WHAT THIS TASK INVOLVES =>
Could you copy the lines below exactly, leaving none out?

· · · · ·

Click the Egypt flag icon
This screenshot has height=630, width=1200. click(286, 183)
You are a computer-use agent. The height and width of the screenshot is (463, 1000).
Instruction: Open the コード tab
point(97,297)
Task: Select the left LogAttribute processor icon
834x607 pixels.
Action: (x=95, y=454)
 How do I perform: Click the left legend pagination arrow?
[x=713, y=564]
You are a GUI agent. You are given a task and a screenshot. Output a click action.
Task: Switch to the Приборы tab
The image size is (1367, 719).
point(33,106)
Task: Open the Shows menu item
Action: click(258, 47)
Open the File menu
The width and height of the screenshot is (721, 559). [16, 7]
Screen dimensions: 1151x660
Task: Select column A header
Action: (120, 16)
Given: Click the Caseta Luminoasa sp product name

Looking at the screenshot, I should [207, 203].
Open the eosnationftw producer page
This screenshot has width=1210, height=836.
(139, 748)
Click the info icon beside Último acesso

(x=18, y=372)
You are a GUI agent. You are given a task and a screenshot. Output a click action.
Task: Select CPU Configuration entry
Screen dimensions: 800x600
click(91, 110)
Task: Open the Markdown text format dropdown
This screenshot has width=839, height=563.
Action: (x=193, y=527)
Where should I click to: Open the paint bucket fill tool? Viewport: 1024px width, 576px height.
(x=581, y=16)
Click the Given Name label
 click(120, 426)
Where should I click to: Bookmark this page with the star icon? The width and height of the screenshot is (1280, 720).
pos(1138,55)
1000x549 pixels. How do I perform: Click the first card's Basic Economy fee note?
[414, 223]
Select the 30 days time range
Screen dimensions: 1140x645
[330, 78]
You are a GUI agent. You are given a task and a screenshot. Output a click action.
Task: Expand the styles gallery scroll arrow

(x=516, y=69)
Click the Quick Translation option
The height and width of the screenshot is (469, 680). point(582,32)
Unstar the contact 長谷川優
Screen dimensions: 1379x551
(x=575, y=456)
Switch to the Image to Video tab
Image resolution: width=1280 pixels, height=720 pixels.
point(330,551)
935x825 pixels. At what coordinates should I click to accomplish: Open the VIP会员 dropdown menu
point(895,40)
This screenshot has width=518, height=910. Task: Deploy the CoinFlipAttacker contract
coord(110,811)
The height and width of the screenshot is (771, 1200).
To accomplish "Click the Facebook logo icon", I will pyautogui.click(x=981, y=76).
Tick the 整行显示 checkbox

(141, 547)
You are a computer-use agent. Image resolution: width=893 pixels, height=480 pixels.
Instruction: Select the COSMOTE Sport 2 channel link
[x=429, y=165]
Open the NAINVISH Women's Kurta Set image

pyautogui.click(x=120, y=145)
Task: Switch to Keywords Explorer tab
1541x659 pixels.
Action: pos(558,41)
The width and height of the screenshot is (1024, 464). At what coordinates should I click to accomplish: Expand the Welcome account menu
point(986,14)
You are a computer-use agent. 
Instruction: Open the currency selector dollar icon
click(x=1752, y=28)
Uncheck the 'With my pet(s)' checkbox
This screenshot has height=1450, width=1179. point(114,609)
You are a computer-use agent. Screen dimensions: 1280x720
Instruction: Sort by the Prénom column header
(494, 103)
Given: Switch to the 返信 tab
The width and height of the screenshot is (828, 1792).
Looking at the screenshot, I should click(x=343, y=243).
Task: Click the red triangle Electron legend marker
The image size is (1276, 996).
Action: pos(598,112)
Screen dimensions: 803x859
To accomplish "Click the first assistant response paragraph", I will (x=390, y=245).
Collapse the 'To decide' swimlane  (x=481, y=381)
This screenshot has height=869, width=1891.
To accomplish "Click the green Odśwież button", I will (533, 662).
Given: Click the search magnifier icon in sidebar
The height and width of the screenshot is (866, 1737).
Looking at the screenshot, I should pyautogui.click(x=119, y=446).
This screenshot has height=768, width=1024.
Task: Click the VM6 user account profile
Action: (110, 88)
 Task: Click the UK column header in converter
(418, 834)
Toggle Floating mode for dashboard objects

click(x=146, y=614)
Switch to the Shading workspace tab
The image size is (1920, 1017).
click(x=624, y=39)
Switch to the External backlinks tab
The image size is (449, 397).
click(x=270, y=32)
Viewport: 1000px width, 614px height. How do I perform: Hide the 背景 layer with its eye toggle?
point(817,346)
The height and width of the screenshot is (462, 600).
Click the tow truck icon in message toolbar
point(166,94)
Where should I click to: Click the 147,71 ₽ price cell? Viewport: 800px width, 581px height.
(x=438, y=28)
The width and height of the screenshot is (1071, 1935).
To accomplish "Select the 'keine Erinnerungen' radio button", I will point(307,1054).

· · · · ·

RESPONSE TO THE EXERCISE =>
Click the Egypt flag icon
This screenshot has height=630, width=1200. click(286, 183)
You are a computer-use agent. The height and width of the screenshot is (463, 1000).
Instruction: Open the コード tab
point(97,297)
Task: Select the left LogAttribute processor icon
834x607 pixels.
Action: (x=95, y=454)
 How do I perform: Click the left legend pagination arrow?
[x=713, y=564]
You are a GUI agent. You are given a task and a screenshot. Output a click action.
Task: Switch to the Приборы tab
The image size is (1367, 719).
point(33,106)
Task: Open the Shows menu item
Action: click(258, 47)
Open the File menu
The width and height of the screenshot is (721, 559). [16, 7]
Screen dimensions: 1151x660
Task: Select column A header
Action: (120, 16)
Given: Click the Caseta Luminoasa sp product name

Looking at the screenshot, I should [207, 203].
Open the eosnationftw producer page
This screenshot has width=1210, height=836.
(139, 748)
Click the info icon beside Último acesso

(x=18, y=372)
You are a GUI agent. You are given a task and a screenshot. Output a click action.
Task: Select CPU Configuration entry
Screen dimensions: 800x600
click(91, 110)
Task: Open the Markdown text format dropdown
This screenshot has width=839, height=563.
Action: (x=193, y=527)
Where should I click to: Open the paint bucket fill tool? Viewport: 1024px width, 576px height.
(x=581, y=16)
Click the Given Name label
 click(120, 426)
Where should I click to: Bookmark this page with the star icon? The width and height of the screenshot is (1280, 720).
pos(1138,55)
1000x549 pixels. How do I perform: Click the first card's Basic Economy fee note?
[414, 223]
Select the 30 days time range
Screen dimensions: 1140x645
[330, 78]
You are a GUI agent. You are given a task and a screenshot. Output a click action.
Task: Expand the styles gallery scroll arrow

(x=516, y=69)
Click the Quick Translation option
The height and width of the screenshot is (469, 680). point(582,32)
Unstar the contact 長谷川優
Screen dimensions: 1379x551
(x=575, y=456)
Switch to the Image to Video tab
Image resolution: width=1280 pixels, height=720 pixels.
point(330,551)
935x825 pixels. At what coordinates should I click to accomplish: Open the VIP会员 dropdown menu
point(895,40)
This screenshot has width=518, height=910. Task: Deploy the CoinFlipAttacker contract
coord(110,811)
The height and width of the screenshot is (771, 1200).
To accomplish "Click the Facebook logo icon", I will pyautogui.click(x=981, y=76).
Tick the 整行显示 checkbox

(141, 547)
You are a computer-use agent. Image resolution: width=893 pixels, height=480 pixels.
Instruction: Select the COSMOTE Sport 2 channel link
[x=429, y=165]
Open the NAINVISH Women's Kurta Set image

pyautogui.click(x=120, y=145)
Task: Switch to Keywords Explorer tab
1541x659 pixels.
Action: pos(558,41)
The width and height of the screenshot is (1024, 464). At what coordinates should I click to accomplish: Expand the Welcome account menu
point(986,14)
You are a computer-use agent. 
Instruction: Open the currency selector dollar icon
click(x=1752, y=28)
Uncheck the 'With my pet(s)' checkbox
This screenshot has height=1450, width=1179. point(114,609)
You are a computer-use agent. Screen dimensions: 1280x720
Instruction: Sort by the Prénom column header
(494, 103)
Given: Switch to the 返信 tab
The width and height of the screenshot is (828, 1792).
Looking at the screenshot, I should click(x=343, y=243).
Task: Click the red triangle Electron legend marker
The image size is (1276, 996).
Action: pos(598,112)
Screen dimensions: 803x859
To accomplish "Click the first assistant response paragraph", I will (x=390, y=245).
Collapse the 'To decide' swimlane  (x=481, y=381)
This screenshot has height=869, width=1891.
To accomplish "Click the green Odśwież button", I will (533, 662).
Given: Click the search magnifier icon in sidebar
The height and width of the screenshot is (866, 1737).
Looking at the screenshot, I should pyautogui.click(x=119, y=446).
This screenshot has height=768, width=1024.
Task: Click the VM6 user account profile
Action: (110, 88)
 Task: Click the UK column header in converter
(418, 834)
Toggle Floating mode for dashboard objects

click(x=146, y=614)
Switch to the Shading workspace tab
The image size is (1920, 1017).
click(x=624, y=39)
Switch to the External backlinks tab
The image size is (449, 397).
click(x=270, y=32)
Viewport: 1000px width, 614px height. How do I perform: Hide the 背景 layer with its eye toggle?
point(817,346)
The height and width of the screenshot is (462, 600).
Click the tow truck icon in message toolbar
point(166,94)
Where should I click to: Click the 147,71 ₽ price cell? Viewport: 800px width, 581px height.
(x=438, y=28)
The width and height of the screenshot is (1071, 1935).
To accomplish "Select the 'keine Erinnerungen' radio button", I will point(307,1054).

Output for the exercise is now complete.